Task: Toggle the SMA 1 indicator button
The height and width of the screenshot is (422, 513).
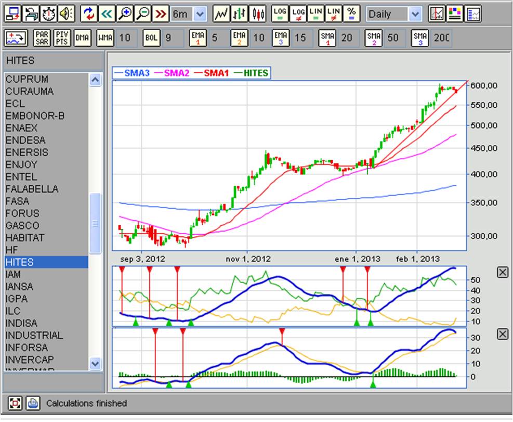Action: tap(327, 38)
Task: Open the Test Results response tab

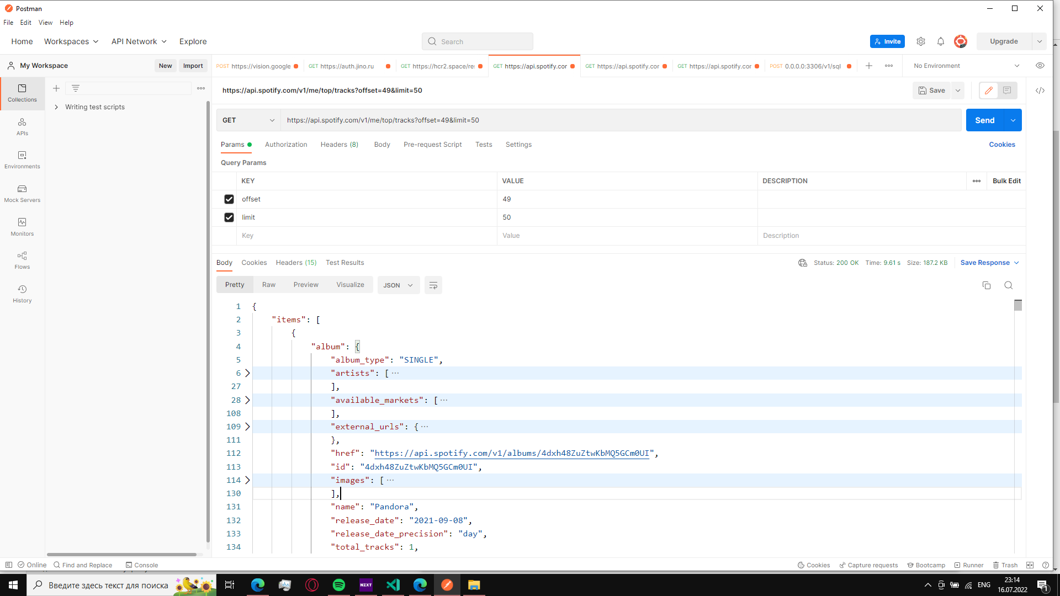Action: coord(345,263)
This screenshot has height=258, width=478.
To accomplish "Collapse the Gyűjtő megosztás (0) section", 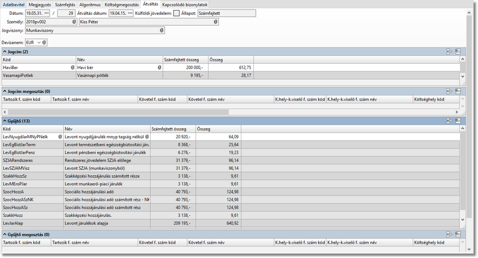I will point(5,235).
******************************
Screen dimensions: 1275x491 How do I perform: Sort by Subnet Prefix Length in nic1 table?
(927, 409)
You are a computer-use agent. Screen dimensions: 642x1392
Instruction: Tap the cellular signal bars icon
******************************
§ WORK INSTRUCTIONS:
Quote the data word for word, starting at the line containing "Screen dimensions: 1275x491" and ending at the line containing "Instruction: Tap the".

§ FINISHED EXERCISE:
Screen dimensions: 1275x491 How do I perform: Sort by Subnet Prefix Length in nic1 table?
(927, 409)
You are a computer-use agent. Screen dimensions: 642x1392
Instruction: Tap the cellular signal bars icon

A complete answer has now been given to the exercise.